_What you are asked to do_. No picture belongs in the copy. Repeat each line below exactly.

(Screenshot grounding data)
╭──
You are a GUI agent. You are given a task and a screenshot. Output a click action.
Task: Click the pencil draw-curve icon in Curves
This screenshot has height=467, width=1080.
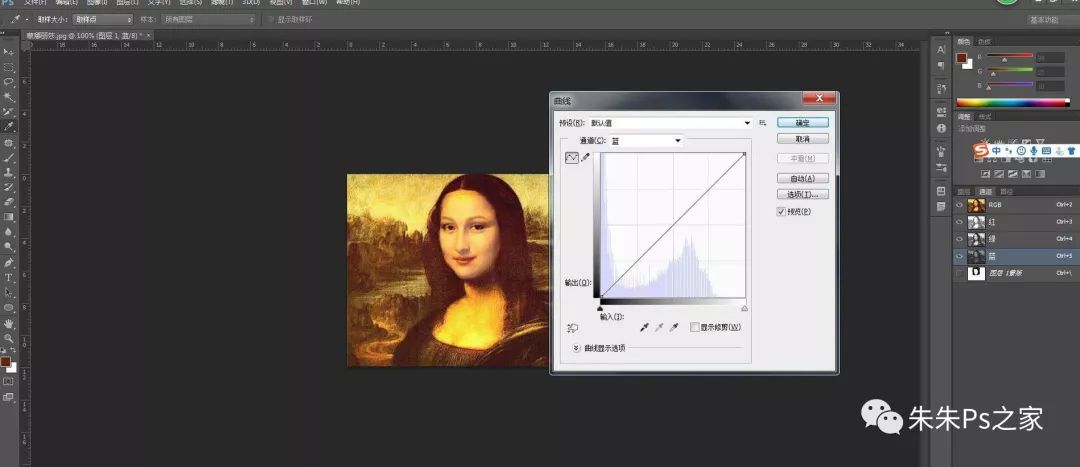[x=586, y=157]
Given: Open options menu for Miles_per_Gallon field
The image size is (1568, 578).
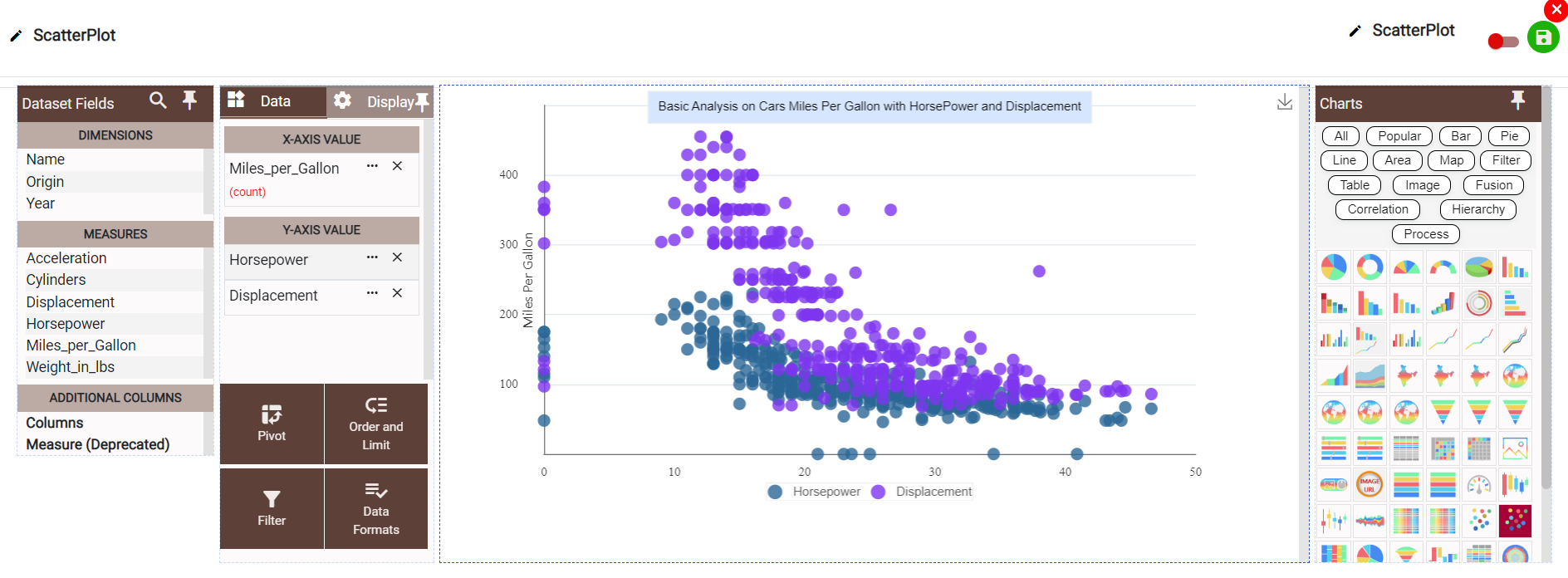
╰──
_Response to the exercise_.
You are a GUI agent. You are given a task and a screenshot. Output a click action.
Task: Click the pencil draw-curve icon in Curves
This screenshot has height=467, width=1080.
[x=586, y=157]
Given: Open options menu for Miles_per_Gallon field
The image size is (1568, 578).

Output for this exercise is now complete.